Ее улыбка – холодный спазм боли, и весь ее гнев и знание врезается в Сола. Я хочу встать на линии огня и отклонить его, чтобы она знала, как мы были одним целым, а не двумя разными существами, на секунду застигнутыми в одной клетке. Но прежде чем я успеваю встать между ними, Жизель прижимает руки ко лбу и низко стонет.
– Какого черта, Сол! Она бросается ему на спину.
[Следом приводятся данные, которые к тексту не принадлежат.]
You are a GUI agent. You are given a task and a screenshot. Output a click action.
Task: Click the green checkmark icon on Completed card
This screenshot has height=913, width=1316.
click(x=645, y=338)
Он роняет ложку, которую сжимал в руках, и закрывает лицо. Он идет по коридору, Жизель висит на нем и кричит. Я хватаю ее за футболку, чтобы остановить ее воздетые руки, которые бьют его по затылку. Я оттаскиваю ее, потому что он не защищается, не сопротивляется, но позволяет ей, как позволил мне войти в него на жаре, позволяет нам взять верх.
– Ешь свой чертов суп! – кричит она, тащит меня на кухню за растянутый подол футболки, а потом широко размахивается и сталкивает кастрюлю в раковину, ошпарив нас обеих.
Я виновата, да, потому что ты права, Жизель, мы не должны делиться всем, что у нас есть. Но в следующий раз, когда ты набросишься на меня, я буду готова. В следующий раз, когда ты придешь, раскачиваясь своим мешком костей и забот, я буду знать, куда бить.
Прямо в зубы.
Глава 23
«Любовь стала непопулярна. Она не ждет благодарности. Она благородна. Не ожидай ничего в награду. Верь в себя». Это написал кто-то на двери в туалете бара, и каждый раз, когда я поднимаю голову от унитаза между плевками и рвотой, я вижу надпись. После того как я вышвырнула Сола из дома, а Холли в раковину, я сижу в баре и пью мартини до тех пор, пока не теряю способность чувствовать что-либо, кроме маслянистой, соленой плоти зеленых оливок и алкогольного рассола.
И я остаюсь там после вечерней толпы до закрытия. Я пытаюсь увидеть смысл в тех словах, извергая каждый кусочек еды и яда, который содержится во мне. А потом с бритвенно острой сентиментальностью человека, напившегося до чертиков, я понимаю ее, и эта туалетная философия незнакомого человека становится частью меня, как шрам на лбу Холли стал частью ее.